[SUPPLIED DATA — start]

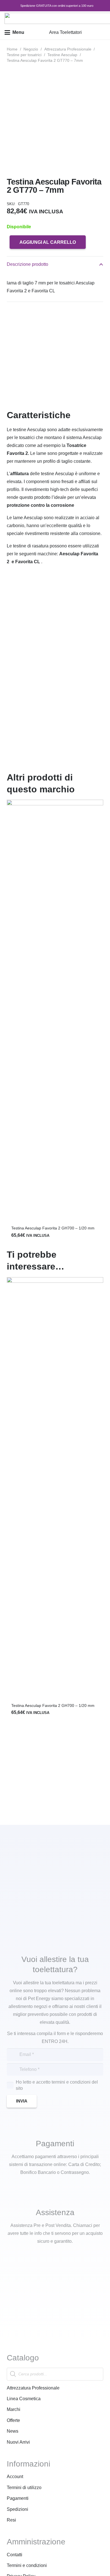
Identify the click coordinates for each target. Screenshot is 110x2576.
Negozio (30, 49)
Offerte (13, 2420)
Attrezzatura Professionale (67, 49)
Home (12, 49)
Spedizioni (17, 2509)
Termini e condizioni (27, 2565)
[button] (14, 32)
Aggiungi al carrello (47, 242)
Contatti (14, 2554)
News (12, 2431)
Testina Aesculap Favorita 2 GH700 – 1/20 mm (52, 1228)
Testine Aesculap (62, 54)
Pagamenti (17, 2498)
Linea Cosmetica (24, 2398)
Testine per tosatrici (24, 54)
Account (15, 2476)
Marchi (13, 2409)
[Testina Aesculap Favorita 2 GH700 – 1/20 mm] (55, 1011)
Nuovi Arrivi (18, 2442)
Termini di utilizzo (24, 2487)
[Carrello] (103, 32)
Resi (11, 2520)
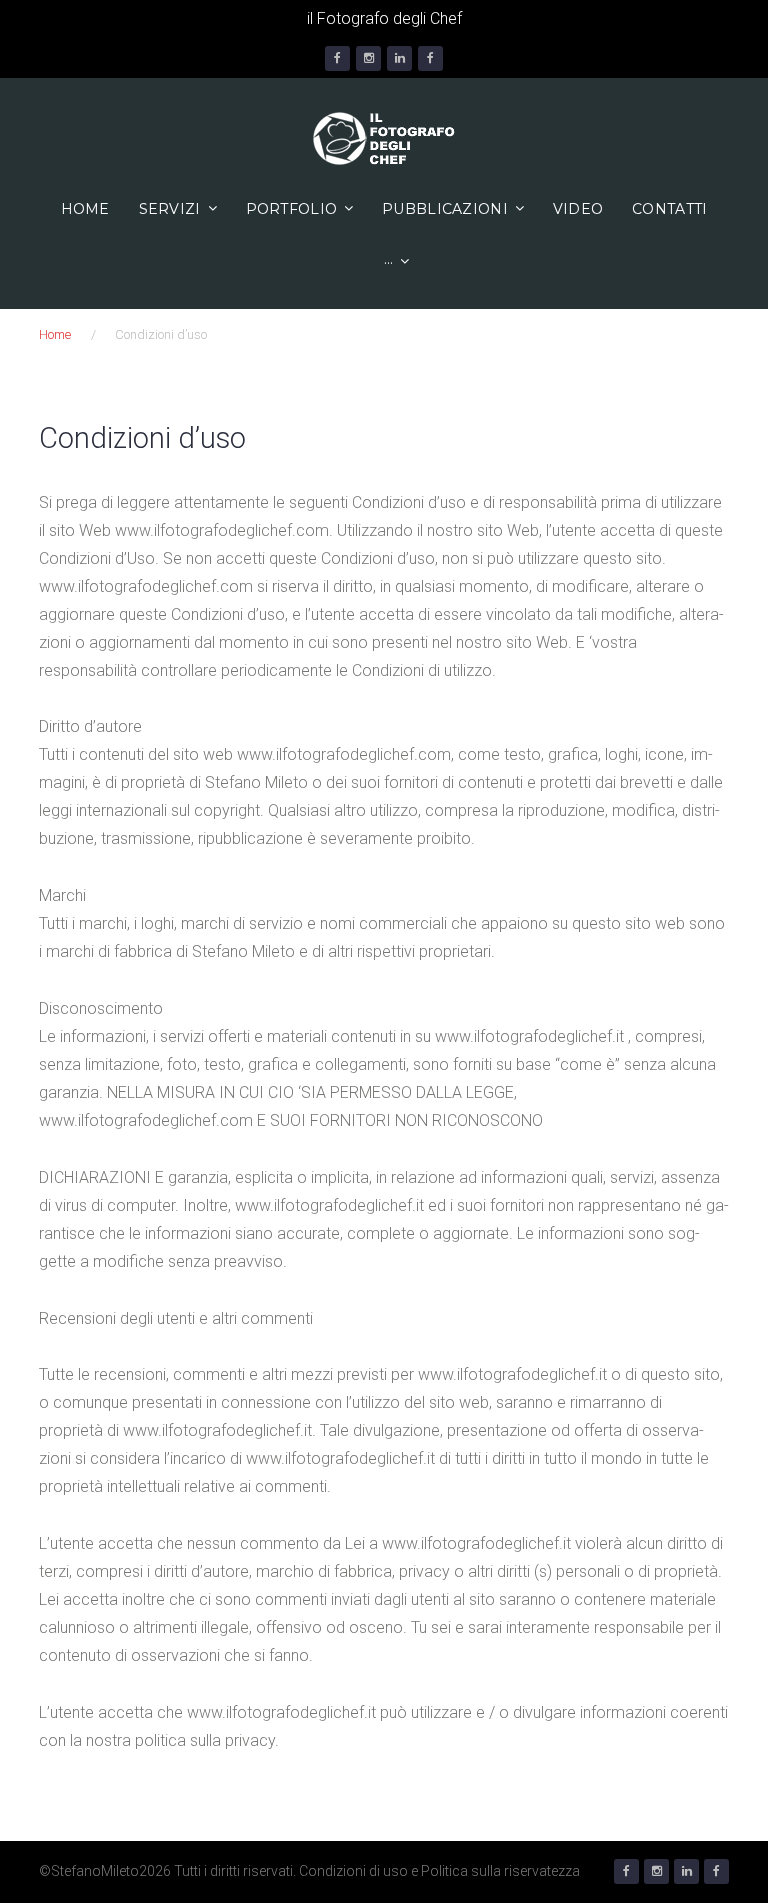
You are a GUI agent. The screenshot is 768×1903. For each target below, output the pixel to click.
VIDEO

[SUPPLIED DATA — finish]
[SUPPLIED DATA — start]

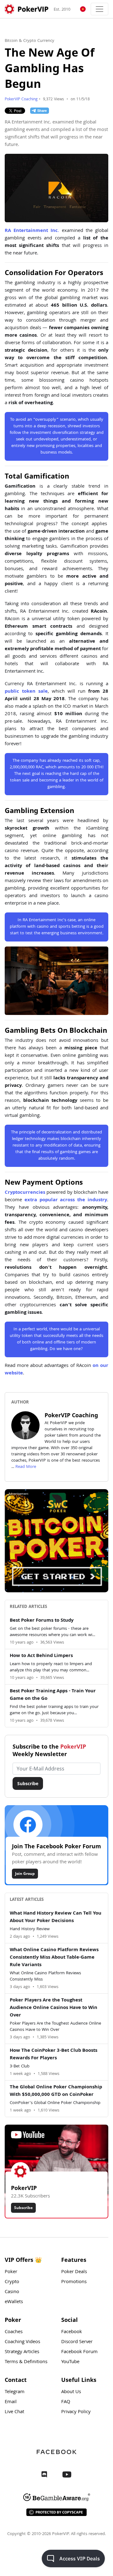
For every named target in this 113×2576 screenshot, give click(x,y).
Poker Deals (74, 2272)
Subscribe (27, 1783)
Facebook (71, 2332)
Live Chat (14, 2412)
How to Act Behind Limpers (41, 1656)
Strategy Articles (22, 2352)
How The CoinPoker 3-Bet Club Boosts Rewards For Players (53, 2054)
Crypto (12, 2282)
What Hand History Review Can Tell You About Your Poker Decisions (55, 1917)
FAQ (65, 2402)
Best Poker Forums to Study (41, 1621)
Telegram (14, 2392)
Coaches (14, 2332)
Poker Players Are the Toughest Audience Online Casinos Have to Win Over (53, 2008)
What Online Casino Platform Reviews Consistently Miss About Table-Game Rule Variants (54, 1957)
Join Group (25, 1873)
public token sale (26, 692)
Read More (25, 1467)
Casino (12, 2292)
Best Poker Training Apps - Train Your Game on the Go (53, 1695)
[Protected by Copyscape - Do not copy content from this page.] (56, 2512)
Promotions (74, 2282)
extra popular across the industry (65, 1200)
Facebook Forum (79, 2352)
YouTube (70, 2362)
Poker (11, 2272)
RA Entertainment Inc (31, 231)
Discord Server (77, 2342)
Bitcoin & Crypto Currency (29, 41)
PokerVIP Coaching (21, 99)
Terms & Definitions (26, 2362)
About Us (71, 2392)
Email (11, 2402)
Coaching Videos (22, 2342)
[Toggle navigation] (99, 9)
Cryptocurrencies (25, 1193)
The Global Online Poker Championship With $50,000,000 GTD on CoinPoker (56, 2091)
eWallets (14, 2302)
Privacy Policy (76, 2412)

[SUPPLIED DATA — finish]

*WHAT YOU ARE ASKED TO DO*: Every line above from the line with "How to Act Behind Limpers (41, 1656)" to the line with "Poker Players Are", both included, must be reproduced exactly, and no other line may appear.

*OUTPUT FOR THIS EXERCISE*:
How to Act Behind Limpers (41, 1656)
Strategy Articles (22, 2352)
How The CoinPoker 3-Bet Club Boosts Rewards For Players (53, 2054)
Crypto (12, 2282)
What Hand History Review Can Tell You About Your Poker Decisions (55, 1917)
FAQ (65, 2402)
Best Poker Forums to Study (41, 1621)
Telegram (14, 2392)
Coaches (14, 2332)
Poker Players Are the Toughest Audience Online Casinos Have to Win Over (53, 2008)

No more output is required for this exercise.